Through their descent on the far side you squeeze your race-card with anxiety, so fast, so freely do they tumble towards the low shacks of the train station. 'Tricky' is how the regulars here describe the two plain fences on the opposite side to the stands, and that is one of the more moderate euphemisms you will hear as you lean against a rail, queue for battle with a bookmaker.

Even Fred Winter, champion jockey and employee of the nearby Ryan Price stable, refused to ride at Plumpton after being regularly mashed by the hoofs of half-mad, half-blind steeplechasers, and it is no coincidence that the course's leading rider for many years was Ray Goldstein, who would do a bungy jump without the elastic cord for a decent day's pay. Adrian Maguire, who won the Cheltenham Gold Cup last season, is something of a Plumpton specialist, but for the most part this place is a rider's equivalent of bare-knuckle fighting.

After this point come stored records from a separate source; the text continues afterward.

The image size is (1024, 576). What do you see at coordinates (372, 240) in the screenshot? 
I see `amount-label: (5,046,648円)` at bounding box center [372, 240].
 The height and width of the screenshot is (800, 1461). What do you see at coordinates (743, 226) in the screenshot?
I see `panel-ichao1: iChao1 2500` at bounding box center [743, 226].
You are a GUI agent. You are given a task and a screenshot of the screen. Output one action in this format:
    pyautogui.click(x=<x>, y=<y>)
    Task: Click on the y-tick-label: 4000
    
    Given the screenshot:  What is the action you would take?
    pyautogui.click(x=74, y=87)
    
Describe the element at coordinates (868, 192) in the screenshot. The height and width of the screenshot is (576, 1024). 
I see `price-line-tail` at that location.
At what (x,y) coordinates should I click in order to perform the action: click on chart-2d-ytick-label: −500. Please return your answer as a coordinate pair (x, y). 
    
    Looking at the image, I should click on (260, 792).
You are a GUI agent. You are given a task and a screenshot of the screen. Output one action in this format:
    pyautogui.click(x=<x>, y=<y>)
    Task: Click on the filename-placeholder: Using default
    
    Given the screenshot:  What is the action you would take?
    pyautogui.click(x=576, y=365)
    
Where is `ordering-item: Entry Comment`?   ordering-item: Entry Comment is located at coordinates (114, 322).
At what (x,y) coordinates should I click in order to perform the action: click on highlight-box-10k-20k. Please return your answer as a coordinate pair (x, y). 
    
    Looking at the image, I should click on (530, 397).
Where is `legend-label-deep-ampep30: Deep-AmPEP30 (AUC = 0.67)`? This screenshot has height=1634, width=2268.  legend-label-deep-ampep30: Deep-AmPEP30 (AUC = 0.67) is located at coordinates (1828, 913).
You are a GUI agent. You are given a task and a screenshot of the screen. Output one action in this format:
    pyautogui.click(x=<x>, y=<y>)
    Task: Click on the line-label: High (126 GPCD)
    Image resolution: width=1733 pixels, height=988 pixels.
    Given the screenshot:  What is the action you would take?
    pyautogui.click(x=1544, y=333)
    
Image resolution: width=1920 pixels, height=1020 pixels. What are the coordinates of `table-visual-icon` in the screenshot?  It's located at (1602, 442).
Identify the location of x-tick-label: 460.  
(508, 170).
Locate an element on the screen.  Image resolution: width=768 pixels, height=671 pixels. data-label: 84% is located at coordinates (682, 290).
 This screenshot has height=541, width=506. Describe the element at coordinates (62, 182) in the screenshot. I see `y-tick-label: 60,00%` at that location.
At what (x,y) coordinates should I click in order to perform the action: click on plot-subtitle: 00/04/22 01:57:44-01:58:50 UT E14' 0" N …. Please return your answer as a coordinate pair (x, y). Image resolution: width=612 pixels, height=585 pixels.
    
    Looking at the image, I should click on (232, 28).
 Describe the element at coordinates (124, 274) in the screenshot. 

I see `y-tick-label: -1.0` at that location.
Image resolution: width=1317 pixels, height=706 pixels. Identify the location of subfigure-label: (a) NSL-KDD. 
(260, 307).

Not all the horses are slow or undistinguished. After his win in the seller yesterday, old Manhattan Boy has captured 11 races at Plumpton - he has never won anywhere else - and seems to provide Maguire with as much joy as any air-punching victory at a Cheltenham Festival. Manhattan Boy is what a track like Plumpton needs: a local hero, a bulwark against time and age and the comings and goings of horse racing.

Given the opportunity to buy one like him, Charlie Moore would probably throw in an extra tyre.